**WORK ORDER**
Each entry needs to appear again, retyped exactly as it is below.

**MATERIAL FOR THE TASK**
#####

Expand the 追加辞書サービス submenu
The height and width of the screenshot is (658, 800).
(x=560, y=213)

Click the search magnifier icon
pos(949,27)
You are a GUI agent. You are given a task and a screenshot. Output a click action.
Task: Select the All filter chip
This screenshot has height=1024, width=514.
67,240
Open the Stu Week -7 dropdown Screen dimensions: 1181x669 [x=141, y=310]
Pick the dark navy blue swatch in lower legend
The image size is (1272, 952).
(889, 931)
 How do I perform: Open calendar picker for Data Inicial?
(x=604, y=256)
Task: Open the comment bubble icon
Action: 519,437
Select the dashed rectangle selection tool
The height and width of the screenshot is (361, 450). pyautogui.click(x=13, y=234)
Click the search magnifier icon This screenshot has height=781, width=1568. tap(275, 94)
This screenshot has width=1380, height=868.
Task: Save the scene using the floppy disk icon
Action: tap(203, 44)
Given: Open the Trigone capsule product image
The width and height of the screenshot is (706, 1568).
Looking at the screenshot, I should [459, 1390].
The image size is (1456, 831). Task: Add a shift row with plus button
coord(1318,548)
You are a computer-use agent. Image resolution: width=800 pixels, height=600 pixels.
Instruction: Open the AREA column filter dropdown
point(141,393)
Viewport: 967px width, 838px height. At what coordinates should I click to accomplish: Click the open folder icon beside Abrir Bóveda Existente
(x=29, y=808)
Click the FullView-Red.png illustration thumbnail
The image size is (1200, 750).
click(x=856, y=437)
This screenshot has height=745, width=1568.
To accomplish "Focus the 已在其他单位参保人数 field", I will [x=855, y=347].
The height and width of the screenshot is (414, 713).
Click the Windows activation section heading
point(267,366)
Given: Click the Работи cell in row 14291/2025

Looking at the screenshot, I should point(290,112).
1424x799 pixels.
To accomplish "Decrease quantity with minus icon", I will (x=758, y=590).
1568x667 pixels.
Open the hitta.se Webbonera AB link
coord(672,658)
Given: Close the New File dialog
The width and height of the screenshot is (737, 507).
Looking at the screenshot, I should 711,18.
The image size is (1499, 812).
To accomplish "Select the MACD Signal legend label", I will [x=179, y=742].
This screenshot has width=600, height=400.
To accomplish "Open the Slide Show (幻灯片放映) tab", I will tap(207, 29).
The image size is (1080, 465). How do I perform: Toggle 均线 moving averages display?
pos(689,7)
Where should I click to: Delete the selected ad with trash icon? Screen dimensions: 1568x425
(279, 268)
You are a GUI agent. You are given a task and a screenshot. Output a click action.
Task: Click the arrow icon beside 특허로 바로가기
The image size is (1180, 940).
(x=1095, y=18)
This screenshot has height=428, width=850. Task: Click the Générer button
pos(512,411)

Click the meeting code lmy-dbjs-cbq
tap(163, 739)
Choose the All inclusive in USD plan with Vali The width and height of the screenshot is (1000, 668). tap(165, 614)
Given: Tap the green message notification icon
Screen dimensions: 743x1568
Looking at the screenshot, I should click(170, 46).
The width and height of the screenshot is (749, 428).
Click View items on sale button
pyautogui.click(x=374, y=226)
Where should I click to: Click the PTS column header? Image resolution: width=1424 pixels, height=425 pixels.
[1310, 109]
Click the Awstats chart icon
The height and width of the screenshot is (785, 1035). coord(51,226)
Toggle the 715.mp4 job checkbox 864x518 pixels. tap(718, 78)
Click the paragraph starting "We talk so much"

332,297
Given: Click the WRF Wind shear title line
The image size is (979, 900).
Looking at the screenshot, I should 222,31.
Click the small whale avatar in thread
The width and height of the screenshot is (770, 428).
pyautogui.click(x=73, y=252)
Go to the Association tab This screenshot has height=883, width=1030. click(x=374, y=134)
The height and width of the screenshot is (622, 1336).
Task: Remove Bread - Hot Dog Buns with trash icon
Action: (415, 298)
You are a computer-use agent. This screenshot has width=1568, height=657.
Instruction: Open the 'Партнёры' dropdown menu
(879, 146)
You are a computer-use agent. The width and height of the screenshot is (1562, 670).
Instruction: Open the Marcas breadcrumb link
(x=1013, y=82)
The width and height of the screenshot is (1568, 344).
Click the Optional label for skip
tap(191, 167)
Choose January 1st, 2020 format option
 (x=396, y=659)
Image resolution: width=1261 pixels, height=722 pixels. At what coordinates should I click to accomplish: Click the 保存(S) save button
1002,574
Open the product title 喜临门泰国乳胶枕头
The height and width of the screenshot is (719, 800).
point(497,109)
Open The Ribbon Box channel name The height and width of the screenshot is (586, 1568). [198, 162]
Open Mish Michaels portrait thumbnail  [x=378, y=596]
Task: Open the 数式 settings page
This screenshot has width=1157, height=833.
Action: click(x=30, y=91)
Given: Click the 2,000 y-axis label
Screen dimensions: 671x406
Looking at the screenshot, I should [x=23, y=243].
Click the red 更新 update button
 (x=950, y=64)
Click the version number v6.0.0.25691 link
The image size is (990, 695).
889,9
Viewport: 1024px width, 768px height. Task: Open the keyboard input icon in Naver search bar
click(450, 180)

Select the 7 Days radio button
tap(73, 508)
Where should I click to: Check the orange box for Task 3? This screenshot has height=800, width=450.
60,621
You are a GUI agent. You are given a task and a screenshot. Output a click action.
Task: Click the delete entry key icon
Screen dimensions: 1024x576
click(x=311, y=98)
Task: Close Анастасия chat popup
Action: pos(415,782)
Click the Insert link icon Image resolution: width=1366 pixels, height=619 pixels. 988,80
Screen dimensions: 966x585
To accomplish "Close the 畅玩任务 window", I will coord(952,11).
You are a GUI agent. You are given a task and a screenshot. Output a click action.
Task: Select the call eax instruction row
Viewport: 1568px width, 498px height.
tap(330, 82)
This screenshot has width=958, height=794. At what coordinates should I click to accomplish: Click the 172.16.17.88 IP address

#####

**ANSWER FOR THIS EXERCISE**
Expand the 追加辞書サービス submenu
The height and width of the screenshot is (658, 800).
(x=560, y=213)

Click the search magnifier icon
pos(949,27)
You are a GUI agent. You are given a task and a screenshot. Output a click action.
Task: Select the All filter chip
This screenshot has height=1024, width=514.
67,240
Open the Stu Week -7 dropdown Screen dimensions: 1181x669 [x=141, y=310]
Pick the dark navy blue swatch in lower legend
The image size is (1272, 952).
(889, 931)
 How do I perform: Open calendar picker for Data Inicial?
(x=604, y=256)
Task: Open the comment bubble icon
Action: 519,437
Select the dashed rectangle selection tool
The height and width of the screenshot is (361, 450). pyautogui.click(x=13, y=234)
Click the search magnifier icon This screenshot has height=781, width=1568. tap(275, 94)
This screenshot has width=1380, height=868.
Task: Save the scene using the floppy disk icon
Action: tap(203, 44)
Given: Open the Trigone capsule product image
The width and height of the screenshot is (706, 1568).
Looking at the screenshot, I should [459, 1390].
The image size is (1456, 831). Task: Add a shift row with plus button
coord(1318,548)
You are a computer-use agent. Image resolution: width=800 pixels, height=600 pixels.
Instruction: Open the AREA column filter dropdown
point(141,393)
Viewport: 967px width, 838px height. At what coordinates should I click to accomplish: Click the open folder icon beside Abrir Bóveda Existente
(x=29, y=808)
Click the FullView-Red.png illustration thumbnail
The image size is (1200, 750).
click(x=856, y=437)
This screenshot has height=745, width=1568.
To accomplish "Focus the 已在其他单位参保人数 field", I will [x=855, y=347].
The height and width of the screenshot is (414, 713).
Click the Windows activation section heading
point(267,366)
Given: Click the Работи cell in row 14291/2025

Looking at the screenshot, I should point(290,112).
1424x799 pixels.
To accomplish "Decrease quantity with minus icon", I will (x=758, y=590).
1568x667 pixels.
Open the hitta.se Webbonera AB link
coord(672,658)
Given: Close the New File dialog
The width and height of the screenshot is (737, 507).
Looking at the screenshot, I should 711,18.
The image size is (1499, 812).
To accomplish "Select the MACD Signal legend label", I will [x=179, y=742].
This screenshot has width=600, height=400.
To accomplish "Open the Slide Show (幻灯片放映) tab", I will tap(207, 29).
The image size is (1080, 465). How do I perform: Toggle 均线 moving averages display?
pos(689,7)
Where should I click to: Delete the selected ad with trash icon? Screen dimensions: 1568x425
(279, 268)
You are a GUI agent. You are given a task and a screenshot. Output a click action.
Task: Click the arrow icon beside 특허로 바로가기
The image size is (1180, 940).
(x=1095, y=18)
This screenshot has height=428, width=850. Task: Click the Générer button
pos(512,411)

Click the meeting code lmy-dbjs-cbq
tap(163, 739)
Choose the All inclusive in USD plan with Vali The width and height of the screenshot is (1000, 668). tap(165, 614)
Given: Tap the green message notification icon
Screen dimensions: 743x1568
Looking at the screenshot, I should click(170, 46).
The width and height of the screenshot is (749, 428).
Click View items on sale button
pyautogui.click(x=374, y=226)
Where should I click to: Click the PTS column header? Image resolution: width=1424 pixels, height=425 pixels.
[1310, 109]
Click the Awstats chart icon
The height and width of the screenshot is (785, 1035). coord(51,226)
Toggle the 715.mp4 job checkbox 864x518 pixels. tap(718, 78)
Click the paragraph starting "We talk so much"

332,297
Given: Click the WRF Wind shear title line
The image size is (979, 900).
Looking at the screenshot, I should 222,31.
Click the small whale avatar in thread
The width and height of the screenshot is (770, 428).
pyautogui.click(x=73, y=252)
Go to the Association tab This screenshot has height=883, width=1030. click(x=374, y=134)
The height and width of the screenshot is (622, 1336).
Task: Remove Bread - Hot Dog Buns with trash icon
Action: (415, 298)
You are a computer-use agent. This screenshot has width=1568, height=657.
Instruction: Open the 'Партнёры' dropdown menu
(879, 146)
You are a computer-use agent. The width and height of the screenshot is (1562, 670).
Instruction: Open the Marcas breadcrumb link
(x=1013, y=82)
The width and height of the screenshot is (1568, 344).
Click the Optional label for skip
tap(191, 167)
Choose January 1st, 2020 format option
 (x=396, y=659)
Image resolution: width=1261 pixels, height=722 pixels. At what coordinates should I click to accomplish: Click the 保存(S) save button
1002,574
Open the product title 喜临门泰国乳胶枕头
The height and width of the screenshot is (719, 800).
point(497,109)
Open The Ribbon Box channel name The height and width of the screenshot is (586, 1568). [198, 162]
Open Mish Michaels portrait thumbnail  [x=378, y=596]
Task: Open the 数式 settings page
This screenshot has width=1157, height=833.
Action: click(x=30, y=91)
Given: Click the 2,000 y-axis label
Screen dimensions: 671x406
Looking at the screenshot, I should [x=23, y=243].
Click the red 更新 update button
 (x=950, y=64)
Click the version number v6.0.0.25691 link
The image size is (990, 695).
889,9
Viewport: 1024px width, 768px height. Task: Open the keyboard input icon in Naver search bar
click(450, 180)

Select the 7 Days radio button
tap(73, 508)
Where should I click to: Check the orange box for Task 3? This screenshot has height=800, width=450.
60,621
You are a GUI agent. You are given a task and a screenshot. Output a click action.
Task: Click the delete entry key icon
Screen dimensions: 1024x576
click(x=311, y=98)
Task: Close Анастасия chat popup
Action: pos(415,782)
Click the Insert link icon Image resolution: width=1366 pixels, height=619 pixels. 988,80
Screen dimensions: 966x585
To accomplish "Close the 畅玩任务 window", I will coord(952,11).
You are a GUI agent. You are given a task and a screenshot. Output a click action.
Task: Select the call eax instruction row
Viewport: 1568px width, 498px height.
tap(330, 82)
This screenshot has width=958, height=794. At what coordinates should I click to accomplish: Click the 172.16.17.88 IP address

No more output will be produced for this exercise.